### Requests
a) Set down the part of the diary entry starting with "I was so drowned, so" and going on through "by myself! HoHoHo!", word for word.
b) In the diary entry, what did the writer and the writer's mom grow in the garden?
c) Check each statement against the diary entry and answer yes or no, quoting the words that decide it: (i) The writer expects a rehearsal space to be rented in August. (ii) Van told the writer that the writer had changed for the worse. (iii) The entry opens with a note that Taking Back Sunday is playing.

### Source
-.-.-
Суббота, 18 Июля 2009 г. 15:15 + в цитатник
2.06.09 (Day of Anger)

A Skylit Drive is playing.

Today was a day of Great Anger! I was killed by progression of my hair and love depression at university. I come to pass the exam, but forgot something and became sad… Then I went away and meet NeeDLe. As I told to Sarah Brody – “I haven’t seen her, only silhouette. But that was fucking enough to blame me out”. Blame! Blame! BADABOOM!!!
I felt myself sucker again and ran away to Van, Shawn and Manson.
I was so drowned, so heartbreaking… I had angry speeches with my friends… I wanted to get my scissors from the bag and cut my arms… Then find her and hug her to make crimson embrace of my sweet grief, salt blood and broken dreams… And die. I don’t want to die, really. The main reason – I don’t want to be in a coffin with short haircut. Heh… And die at her arms, like fool crawling in the dark for black pregnant cat. Rah…

Senso wrote that maybe she will be in my town for a long time and even work here. Wow… I need to purchase glasses and Clearasil! Heh… Her short messages always make something with me… Don’t know what… It’s a pleasure with taste of chocolate donuts. Yeah…

Maple Brother has got a lot of strawberry! Heh! She invites me to eat some. Maple doesn’t know that I’m eating too much strawberry. Heh… I will eat every berry by myself! HoHoHo!

Worked in a garden with my mom today. Fried by the sun… We have grown a blue rose! It’s amazing! I want to present one for Chelsea. She will be shocked.

Some news about Scar… Chelsea said to him, that Evan needs him to come back and bla-bla-bla. I don’t admire his acting… Scar left me and my friends in a past year without any right motivations. And what did he answer yesterday? Read and say “fucking fuck up”… He answers:
- Chelsea, please say to the Evan that I’m not his friend anymore. Let him not to think about me.
I was in a top of my anger in the moment when this shit crawls before my eyes. And I scream into myself:
- WHAT THE FUCK IS HAPPENED WITH MY LIFE!!!!!!!!!??????
My wife and my best friend from childhood at this year…THROWS ME AWAY LIKE DIRTY PIECE OF PAPER!
Ok… I love him… And I will not go against his will. I fought t for NeeDLe, I fought for Scar, but no one of them needs me.
The interesting thing is – I’m not fucking change to the worst side! Van said to me: “-You changed, yes. You became better and more adult”. That’s what said VAN!!! The main objectively critical person I ever met! Hell…

Today I played the sixth song of Leafs Will Fall Forever. It’s my band. Yeah! Van likes my drum notes and I tried to play it. It was successfully!!! It was awesome! I realize that everything will be alright at August, when we will rent a repetition place.
Wanna play in emo band right now! But there are no people around. I am drummer with ability to play fast songs with two legs and I have drums and I can’t find members… That’s the country curse… A provincial musician sucks. Pathos boy with looser hairs! Hah! Rah…

Taking Back Sunday is playing.

I’m going for a tea…
Hate Heavy Metal. This genre is funny like my granny’s photo in a passport.
-.-.-
### Stored data
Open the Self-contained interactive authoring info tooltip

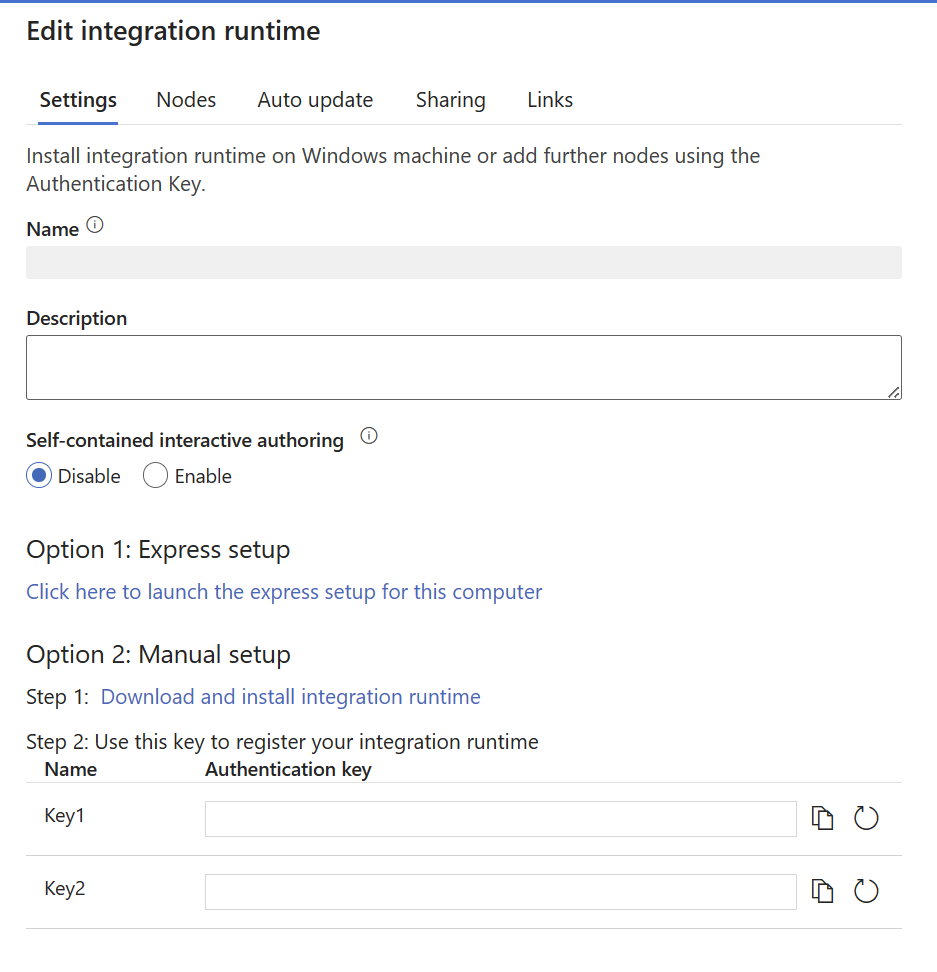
-.-.-
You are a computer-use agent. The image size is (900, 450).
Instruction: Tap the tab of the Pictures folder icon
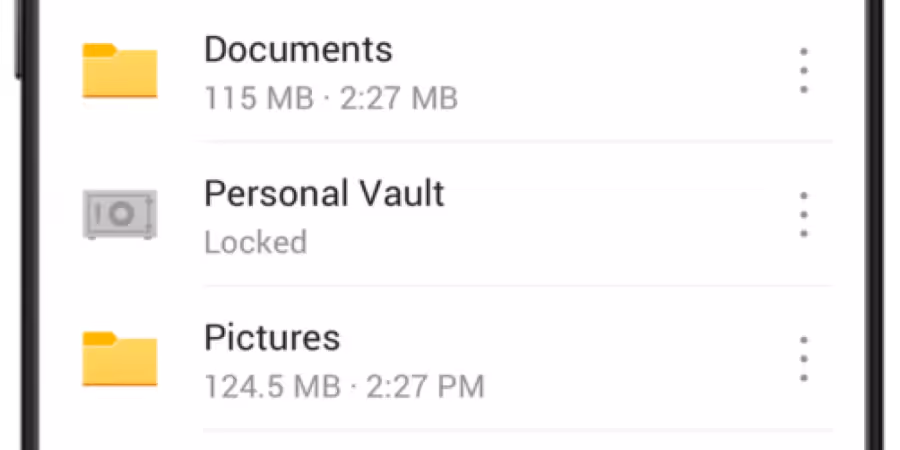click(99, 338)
-.-.-
### Task results
a)
I was so drowned, so heartbreaking… I had angry speeches with my friends… I wanted to get my scissors from the bag and cut my arms… Then find her and hug her to make crimson embrace of my sweet grief, salt blood and broken dreams… And die. I don’t want to die, really. The main reason – I don’t want to be in a coffin with short haircut. Heh… And die at her arms, like fool crawling in the dark for black pregnant cat. Rah…

Senso wrote that maybe she will be in my town for a long time and even work here. Wow… I need to purchase glasses and Clearasil! Heh… Her short messages always make something with me… Don’t know what… It’s a pleasure with taste of chocolate donuts. Yeah…

Maple Brother has got a lot of strawberry! Heh! She invites me to eat some. Maple doesn’t know that I’m eating too much strawberry. Heh… I will eat every berry by myself! HoHoHo!

b) A blue rose.

c)
(i) Yes: "everything will be alright at August, when we will rent a repetition place"
(ii) No: "You changed, yes. You became better and more adult"
(iii) No: "A Skylit Drive is playing."